A few years ago, someone shot at her home. Bullet holes remain in her siding.
Yet, after 16 years, she has no plans of moving. She maintains her property, hoping for a change to the gun violence but not having an answer.
Brooks grows peonies and roses in her neatly mowed front lawn. She planted the roses for her grandmother, Annabelle, who passed away.
"I call them Anabelles [the roses] cause she grew all the way to the second floor. Used to say she was trying to get up there to talk to me," said Brooks.
Her neighbor, Timothy Schlueter, said he wouldn't live anywhere else.

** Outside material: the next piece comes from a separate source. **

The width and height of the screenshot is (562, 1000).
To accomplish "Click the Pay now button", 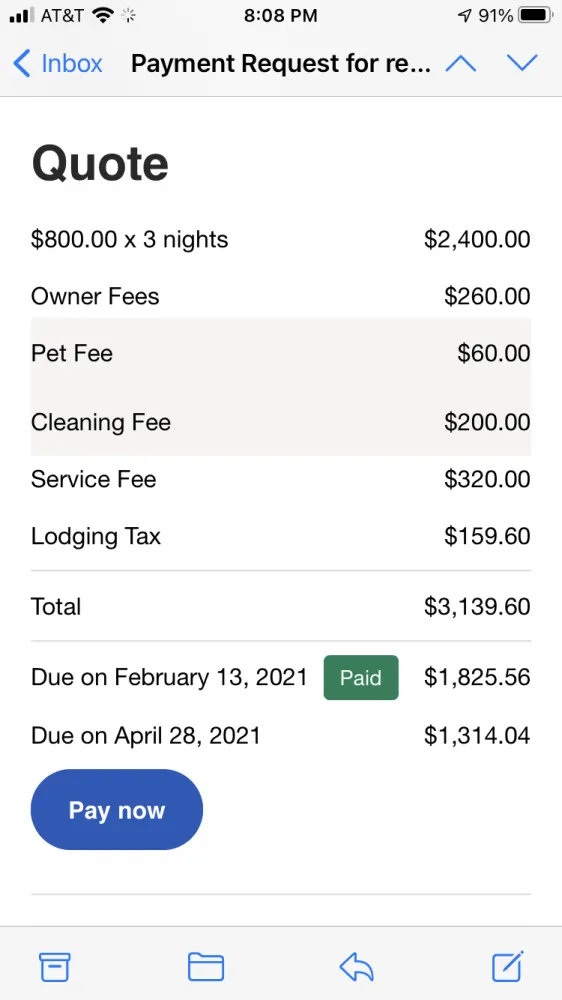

"It's beautiful. Trees. Grass. I got a beautiful home. They were built in the early 1900s. And they're built solid. I got a big porch," said Schlueter, who spent most of the afternoon enjoying the breeze on that porch.
Further down the block, Curtis Ashley played with his three children on their front lawn.
"Most I can do is keep a smile on my face, greet most people I see walking down the block, and try to give them the feeling that it's warm," he said.
Yet Ashley, like the others, understands that for now, the violence is only getting worse, leaving others with only a negative view of their neighborhood.
"I just wish people would put the guns down," said Ashley. "Children are our future. If we don't protect the children, we doomed as a civilization. We got to get better for the little ones."